ABOUT THIS TASK> Reproduce the data that follows precisely.

*** DATA FOR ANALYSIS

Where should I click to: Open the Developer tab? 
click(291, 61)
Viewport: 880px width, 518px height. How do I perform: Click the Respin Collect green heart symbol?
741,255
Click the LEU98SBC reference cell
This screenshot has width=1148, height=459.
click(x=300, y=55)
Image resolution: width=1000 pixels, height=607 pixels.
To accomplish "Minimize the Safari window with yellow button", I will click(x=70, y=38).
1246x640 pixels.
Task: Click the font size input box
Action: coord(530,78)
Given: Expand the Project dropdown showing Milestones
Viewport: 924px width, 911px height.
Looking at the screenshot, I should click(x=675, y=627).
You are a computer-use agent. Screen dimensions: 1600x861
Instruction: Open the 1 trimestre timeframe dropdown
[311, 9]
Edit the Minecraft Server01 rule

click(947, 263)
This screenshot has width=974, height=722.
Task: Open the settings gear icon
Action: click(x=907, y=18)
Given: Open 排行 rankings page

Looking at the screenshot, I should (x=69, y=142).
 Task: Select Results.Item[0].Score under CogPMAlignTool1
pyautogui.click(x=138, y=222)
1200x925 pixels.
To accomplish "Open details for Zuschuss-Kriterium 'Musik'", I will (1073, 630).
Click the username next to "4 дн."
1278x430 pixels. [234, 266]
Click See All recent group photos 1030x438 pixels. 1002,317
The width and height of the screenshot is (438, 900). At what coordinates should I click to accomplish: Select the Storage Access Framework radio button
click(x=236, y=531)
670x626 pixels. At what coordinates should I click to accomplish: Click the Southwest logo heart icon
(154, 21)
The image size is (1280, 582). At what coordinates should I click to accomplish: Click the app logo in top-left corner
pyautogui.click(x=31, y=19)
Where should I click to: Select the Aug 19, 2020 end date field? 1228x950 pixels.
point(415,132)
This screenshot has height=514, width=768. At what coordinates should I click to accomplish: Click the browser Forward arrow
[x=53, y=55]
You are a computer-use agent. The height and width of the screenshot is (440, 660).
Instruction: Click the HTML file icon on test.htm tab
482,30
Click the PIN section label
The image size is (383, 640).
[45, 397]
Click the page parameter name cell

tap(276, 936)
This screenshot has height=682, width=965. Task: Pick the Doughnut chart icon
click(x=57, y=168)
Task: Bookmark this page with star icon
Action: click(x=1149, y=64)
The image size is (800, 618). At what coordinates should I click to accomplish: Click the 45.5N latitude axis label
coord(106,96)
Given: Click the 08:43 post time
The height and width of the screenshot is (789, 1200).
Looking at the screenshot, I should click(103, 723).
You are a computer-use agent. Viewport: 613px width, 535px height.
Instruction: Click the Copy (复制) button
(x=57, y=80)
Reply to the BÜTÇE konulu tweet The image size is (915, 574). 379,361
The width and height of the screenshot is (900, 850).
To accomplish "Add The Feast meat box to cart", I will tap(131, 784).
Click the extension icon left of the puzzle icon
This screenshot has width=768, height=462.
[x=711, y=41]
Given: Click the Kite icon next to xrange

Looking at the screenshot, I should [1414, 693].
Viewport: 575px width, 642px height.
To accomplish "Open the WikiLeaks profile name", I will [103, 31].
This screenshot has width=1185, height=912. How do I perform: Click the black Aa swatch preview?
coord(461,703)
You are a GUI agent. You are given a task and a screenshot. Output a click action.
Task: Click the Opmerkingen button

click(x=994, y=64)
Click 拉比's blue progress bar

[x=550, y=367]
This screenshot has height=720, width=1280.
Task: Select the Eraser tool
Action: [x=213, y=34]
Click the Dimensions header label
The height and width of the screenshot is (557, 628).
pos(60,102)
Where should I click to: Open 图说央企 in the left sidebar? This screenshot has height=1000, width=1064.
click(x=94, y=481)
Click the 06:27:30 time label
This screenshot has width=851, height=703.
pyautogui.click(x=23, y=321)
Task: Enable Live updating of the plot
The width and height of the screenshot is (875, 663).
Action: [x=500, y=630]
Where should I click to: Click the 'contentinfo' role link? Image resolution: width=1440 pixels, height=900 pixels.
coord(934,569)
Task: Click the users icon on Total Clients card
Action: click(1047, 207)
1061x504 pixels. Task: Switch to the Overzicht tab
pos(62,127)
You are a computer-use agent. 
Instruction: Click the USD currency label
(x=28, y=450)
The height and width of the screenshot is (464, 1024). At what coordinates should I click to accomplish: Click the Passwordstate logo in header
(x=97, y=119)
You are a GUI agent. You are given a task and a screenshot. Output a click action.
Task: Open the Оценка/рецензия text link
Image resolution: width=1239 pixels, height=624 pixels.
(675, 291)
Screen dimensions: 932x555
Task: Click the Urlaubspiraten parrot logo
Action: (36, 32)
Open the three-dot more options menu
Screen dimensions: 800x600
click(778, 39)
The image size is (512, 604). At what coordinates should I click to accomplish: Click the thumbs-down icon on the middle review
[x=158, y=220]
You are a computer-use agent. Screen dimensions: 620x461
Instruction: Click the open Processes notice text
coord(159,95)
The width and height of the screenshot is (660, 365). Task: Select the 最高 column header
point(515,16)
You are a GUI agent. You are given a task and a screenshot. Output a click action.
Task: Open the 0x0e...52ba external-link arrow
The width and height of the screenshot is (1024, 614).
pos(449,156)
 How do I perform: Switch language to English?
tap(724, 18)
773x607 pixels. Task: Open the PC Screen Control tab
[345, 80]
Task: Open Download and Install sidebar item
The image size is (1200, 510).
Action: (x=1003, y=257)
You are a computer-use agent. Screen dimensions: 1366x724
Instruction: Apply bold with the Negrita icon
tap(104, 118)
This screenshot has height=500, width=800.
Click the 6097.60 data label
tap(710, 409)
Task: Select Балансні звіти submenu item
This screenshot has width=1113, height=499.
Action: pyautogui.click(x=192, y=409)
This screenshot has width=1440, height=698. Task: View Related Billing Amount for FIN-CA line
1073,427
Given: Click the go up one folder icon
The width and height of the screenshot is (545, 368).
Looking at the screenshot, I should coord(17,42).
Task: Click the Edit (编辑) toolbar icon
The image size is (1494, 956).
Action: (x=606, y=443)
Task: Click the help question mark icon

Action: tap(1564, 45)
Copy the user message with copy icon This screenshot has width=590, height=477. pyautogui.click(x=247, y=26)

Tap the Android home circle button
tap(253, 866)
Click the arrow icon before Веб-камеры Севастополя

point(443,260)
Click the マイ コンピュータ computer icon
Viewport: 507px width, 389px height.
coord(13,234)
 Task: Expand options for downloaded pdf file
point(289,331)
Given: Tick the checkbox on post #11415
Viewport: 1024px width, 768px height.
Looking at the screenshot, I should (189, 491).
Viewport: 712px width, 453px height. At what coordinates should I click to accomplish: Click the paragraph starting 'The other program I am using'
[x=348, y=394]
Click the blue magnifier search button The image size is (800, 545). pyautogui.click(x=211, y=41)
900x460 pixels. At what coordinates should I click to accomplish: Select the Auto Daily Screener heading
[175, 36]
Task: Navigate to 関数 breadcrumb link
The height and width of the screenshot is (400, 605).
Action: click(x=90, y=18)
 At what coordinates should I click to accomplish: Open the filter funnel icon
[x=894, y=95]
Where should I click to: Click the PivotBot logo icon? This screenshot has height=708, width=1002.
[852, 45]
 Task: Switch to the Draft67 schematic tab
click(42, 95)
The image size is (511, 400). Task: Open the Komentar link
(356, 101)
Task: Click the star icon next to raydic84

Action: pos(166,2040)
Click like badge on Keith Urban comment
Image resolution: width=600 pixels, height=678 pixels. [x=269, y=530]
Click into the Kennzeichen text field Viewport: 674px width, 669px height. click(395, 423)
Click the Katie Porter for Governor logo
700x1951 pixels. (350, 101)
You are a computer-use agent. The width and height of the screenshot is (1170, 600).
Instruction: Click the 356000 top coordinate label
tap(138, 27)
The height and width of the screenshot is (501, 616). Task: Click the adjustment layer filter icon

******

OUTPUT FOR THIS EXERCISE>
Where should I click to: Open the Developer tab? 
click(291, 61)
Viewport: 880px width, 518px height. How do I perform: Click the Respin Collect green heart symbol?
741,255
Click the LEU98SBC reference cell
This screenshot has width=1148, height=459.
click(x=300, y=55)
Image resolution: width=1000 pixels, height=607 pixels.
To accomplish "Minimize the Safari window with yellow button", I will click(x=70, y=38).
1246x640 pixels.
Task: Click the font size input box
Action: coord(530,78)
Given: Expand the Project dropdown showing Milestones
Viewport: 924px width, 911px height.
Looking at the screenshot, I should click(x=675, y=627).
You are a computer-use agent. Screen dimensions: 1600x861
Instruction: Open the 1 trimestre timeframe dropdown
[311, 9]
Edit the Minecraft Server01 rule

click(947, 263)
This screenshot has width=974, height=722.
Task: Open the settings gear icon
Action: click(x=907, y=18)
Given: Open 排行 rankings page

Looking at the screenshot, I should (x=69, y=142).
 Task: Select Results.Item[0].Score under CogPMAlignTool1
pyautogui.click(x=138, y=222)
1200x925 pixels.
To accomplish "Open details for Zuschuss-Kriterium 'Musik'", I will (1073, 630).
Click the username next to "4 дн."
1278x430 pixels. [234, 266]
Click See All recent group photos 1030x438 pixels. 1002,317
The width and height of the screenshot is (438, 900). At what coordinates should I click to accomplish: Select the Storage Access Framework radio button
click(x=236, y=531)
670x626 pixels. At what coordinates should I click to accomplish: Click the Southwest logo heart icon
(154, 21)
The image size is (1280, 582). At what coordinates should I click to accomplish: Click the app logo in top-left corner
pyautogui.click(x=31, y=19)
Where should I click to: Select the Aug 19, 2020 end date field? 1228x950 pixels.
point(415,132)
This screenshot has height=514, width=768. At what coordinates should I click to accomplish: Click the browser Forward arrow
[x=53, y=55]
You are a computer-use agent. The height and width of the screenshot is (440, 660).
Instruction: Click the HTML file icon on test.htm tab
482,30
Click the PIN section label
The image size is (383, 640).
[45, 397]
Click the page parameter name cell

tap(276, 936)
This screenshot has height=682, width=965. Task: Pick the Doughnut chart icon
click(x=57, y=168)
Task: Bookmark this page with star icon
Action: click(x=1149, y=64)
The image size is (800, 618). At what coordinates should I click to accomplish: Click the 45.5N latitude axis label
coord(106,96)
Given: Click the 08:43 post time
The height and width of the screenshot is (789, 1200).
Looking at the screenshot, I should click(103, 723).
You are a computer-use agent. Viewport: 613px width, 535px height.
Instruction: Click the Copy (复制) button
(x=57, y=80)
Reply to the BÜTÇE konulu tweet The image size is (915, 574). 379,361
The width and height of the screenshot is (900, 850).
To accomplish "Add The Feast meat box to cart", I will tap(131, 784).
Click the extension icon left of the puzzle icon
This screenshot has width=768, height=462.
[x=711, y=41]
Given: Click the Kite icon next to xrange

Looking at the screenshot, I should [1414, 693].
Viewport: 575px width, 642px height.
To accomplish "Open the WikiLeaks profile name", I will [103, 31].
This screenshot has width=1185, height=912. How do I perform: Click the black Aa swatch preview?
coord(461,703)
You are a GUI agent. You are given a task and a screenshot. Output a click action.
Task: Click the Opmerkingen button

click(x=994, y=64)
Click 拉比's blue progress bar

[x=550, y=367]
This screenshot has height=720, width=1280.
Task: Select the Eraser tool
Action: [x=213, y=34]
Click the Dimensions header label
The height and width of the screenshot is (557, 628).
pos(60,102)
Where should I click to: Open 图说央企 in the left sidebar? This screenshot has height=1000, width=1064.
click(x=94, y=481)
Click the 06:27:30 time label
This screenshot has width=851, height=703.
pyautogui.click(x=23, y=321)
Task: Enable Live updating of the plot
The width and height of the screenshot is (875, 663).
Action: [x=500, y=630]
Where should I click to: Click the 'contentinfo' role link? Image resolution: width=1440 pixels, height=900 pixels.
coord(934,569)
Task: Click the users icon on Total Clients card
Action: click(1047, 207)
1061x504 pixels. Task: Switch to the Overzicht tab
pos(62,127)
You are a computer-use agent. 
Instruction: Click the USD currency label
(x=28, y=450)
The height and width of the screenshot is (464, 1024). At what coordinates should I click to accomplish: Click the Passwordstate logo in header
(x=97, y=119)
You are a GUI agent. You are given a task and a screenshot. Output a click action.
Task: Open the Оценка/рецензия text link
Image resolution: width=1239 pixels, height=624 pixels.
(675, 291)
Screen dimensions: 932x555
Task: Click the Urlaubspiraten parrot logo
Action: (36, 32)
Open the three-dot more options menu
Screen dimensions: 800x600
click(778, 39)
The image size is (512, 604). At what coordinates should I click to accomplish: Click the thumbs-down icon on the middle review
[x=158, y=220]
You are a computer-use agent. Screen dimensions: 620x461
Instruction: Click the open Processes notice text
coord(159,95)
The width and height of the screenshot is (660, 365). Task: Select the 最高 column header
point(515,16)
You are a GUI agent. You are given a task and a screenshot. Output a click action.
Task: Open the 0x0e...52ba external-link arrow
The width and height of the screenshot is (1024, 614).
pos(449,156)
 How do I perform: Switch language to English?
tap(724, 18)
773x607 pixels. Task: Open the PC Screen Control tab
[345, 80]
Task: Open Download and Install sidebar item
The image size is (1200, 510).
Action: (x=1003, y=257)
You are a computer-use agent. Screen dimensions: 1366x724
Instruction: Apply bold with the Negrita icon
tap(104, 118)
This screenshot has height=500, width=800.
Click the 6097.60 data label
tap(710, 409)
Task: Select Балансні звіти submenu item
This screenshot has width=1113, height=499.
Action: pyautogui.click(x=192, y=409)
This screenshot has width=1440, height=698. Task: View Related Billing Amount for FIN-CA line
1073,427
Given: Click the go up one folder icon
The width and height of the screenshot is (545, 368).
Looking at the screenshot, I should coord(17,42).
Task: Click the Edit (编辑) toolbar icon
The image size is (1494, 956).
Action: (x=606, y=443)
Task: Click the help question mark icon

Action: tap(1564, 45)
Copy the user message with copy icon This screenshot has width=590, height=477. pyautogui.click(x=247, y=26)

Tap the Android home circle button
tap(253, 866)
Click the arrow icon before Веб-камеры Севастополя

point(443,260)
Click the マイ コンピュータ computer icon
Viewport: 507px width, 389px height.
coord(13,234)
 Task: Expand options for downloaded pdf file
point(289,331)
Given: Tick the checkbox on post #11415
Viewport: 1024px width, 768px height.
Looking at the screenshot, I should (189, 491).
Viewport: 712px width, 453px height. At what coordinates should I click to accomplish: Click the paragraph starting 'The other program I am using'
[x=348, y=394]
Click the blue magnifier search button The image size is (800, 545). pyautogui.click(x=211, y=41)
900x460 pixels. At what coordinates should I click to accomplish: Select the Auto Daily Screener heading
[175, 36]
Task: Navigate to 関数 breadcrumb link
The height and width of the screenshot is (400, 605).
Action: click(x=90, y=18)
 At what coordinates should I click to accomplish: Open the filter funnel icon
[x=894, y=95]
Where should I click to: Click the PivotBot logo icon? This screenshot has height=708, width=1002.
[852, 45]
 Task: Switch to the Draft67 schematic tab
click(42, 95)
The image size is (511, 400). Task: Open the Komentar link
(356, 101)
Task: Click the star icon next to raydic84

Action: pos(166,2040)
Click like badge on Keith Urban comment
Image resolution: width=600 pixels, height=678 pixels. [x=269, y=530]
Click into the Kennzeichen text field Viewport: 674px width, 669px height. click(395, 423)
Click the Katie Porter for Governor logo
700x1951 pixels. (350, 101)
You are a computer-use agent. The width and height of the screenshot is (1170, 600).
Instruction: Click the 356000 top coordinate label
tap(138, 27)
The height and width of the screenshot is (501, 616). Task: Click the adjustment layer filter icon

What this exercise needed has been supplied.